The film wears off naturally and must be re-applied as directed to be effective
Indications
- nail dystrophy
For management of the signs and symptoms of nail dystrophy, i.e., nail splitting and nail fragility, for intact or damaged nails
Mechanism of Action
Poly-ureaurethane is a biocompatible, polymeric solution that forms a waterproof barrier when applied to the nail. This barrier prevents direct abrasion and friction on the nail surface and protects against the effects of moisture.
Pharmacokinetics
Poly-ureaurethane is applied topically to the fingernail; clinically significant systemic absorption is not expected.
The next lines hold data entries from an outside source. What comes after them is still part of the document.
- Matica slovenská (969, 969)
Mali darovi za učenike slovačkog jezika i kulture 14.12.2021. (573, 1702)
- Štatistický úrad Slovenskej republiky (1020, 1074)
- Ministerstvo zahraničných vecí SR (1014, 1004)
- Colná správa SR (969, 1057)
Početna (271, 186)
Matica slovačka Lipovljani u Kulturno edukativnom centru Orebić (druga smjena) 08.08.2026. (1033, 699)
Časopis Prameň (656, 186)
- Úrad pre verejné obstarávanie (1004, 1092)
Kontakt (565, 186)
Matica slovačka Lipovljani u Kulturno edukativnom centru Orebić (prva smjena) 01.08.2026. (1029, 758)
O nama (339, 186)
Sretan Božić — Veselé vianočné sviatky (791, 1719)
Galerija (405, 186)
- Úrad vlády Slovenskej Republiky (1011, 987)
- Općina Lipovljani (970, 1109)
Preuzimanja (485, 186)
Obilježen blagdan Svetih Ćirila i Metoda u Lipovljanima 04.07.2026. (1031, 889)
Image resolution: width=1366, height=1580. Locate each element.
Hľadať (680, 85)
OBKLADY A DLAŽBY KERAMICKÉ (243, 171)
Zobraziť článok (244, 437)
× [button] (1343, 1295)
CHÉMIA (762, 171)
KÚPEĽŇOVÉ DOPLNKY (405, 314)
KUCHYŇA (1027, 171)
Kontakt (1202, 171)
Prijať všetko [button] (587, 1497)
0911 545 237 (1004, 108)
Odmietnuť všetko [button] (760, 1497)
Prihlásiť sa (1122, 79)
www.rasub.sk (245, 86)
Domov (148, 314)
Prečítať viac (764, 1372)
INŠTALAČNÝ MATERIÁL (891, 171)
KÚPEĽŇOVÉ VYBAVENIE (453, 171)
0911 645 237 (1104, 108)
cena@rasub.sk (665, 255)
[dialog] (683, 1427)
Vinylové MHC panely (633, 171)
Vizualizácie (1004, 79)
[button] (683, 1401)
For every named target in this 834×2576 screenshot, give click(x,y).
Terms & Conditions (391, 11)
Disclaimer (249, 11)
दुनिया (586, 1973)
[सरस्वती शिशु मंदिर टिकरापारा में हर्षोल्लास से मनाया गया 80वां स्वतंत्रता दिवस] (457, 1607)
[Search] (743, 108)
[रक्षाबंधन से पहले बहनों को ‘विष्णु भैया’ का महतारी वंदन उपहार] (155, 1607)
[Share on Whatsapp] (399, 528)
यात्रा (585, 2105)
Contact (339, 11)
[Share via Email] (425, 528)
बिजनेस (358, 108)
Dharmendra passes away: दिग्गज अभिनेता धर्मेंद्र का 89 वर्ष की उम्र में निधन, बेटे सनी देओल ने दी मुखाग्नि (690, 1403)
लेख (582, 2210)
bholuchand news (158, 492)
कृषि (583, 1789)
What are the side effects of Poly ureaurethane
- erythema
- skin irritation
Poly-ureaurethane may cause stinging upon application. Instruct patients to discontinue use and consult a healthcare provider if redness/erythema or other signs of skin irritation occur.
Monitoring Parameters
- laboratory monitoring not necessary
Contraindications
- bleeding
- breast-feeding
- pregnancy
Patients with isocyanate hypersensitivity should not use poly-ureaurethane.
Interactions
There are no drug interactions associated with Poly-ureaurethane products.
Pregnancy
Information regarding the use of poly-ureaurethane during pregnancy is not provided by the manufacturer. However, because the solution is applied topically to the nail, clinically significant systemic absorption would not be expected.
Lactation
Information regarding the use of poly-ureaurethane during breast-feeding is not provided by the manufacturer. However, because the solution is applied topically to the nail, clinically significant systemic absorption would not be expected. Consider the benefits of breast-feeding, the risk of potential infant drug exposure, and the risk of an untreated or inadequately treated condition. If a breast-feeding infant experiences an adverse effect related to a maternally ingested drug, healthcare providers are encouraged to report the adverse effect to the FDA.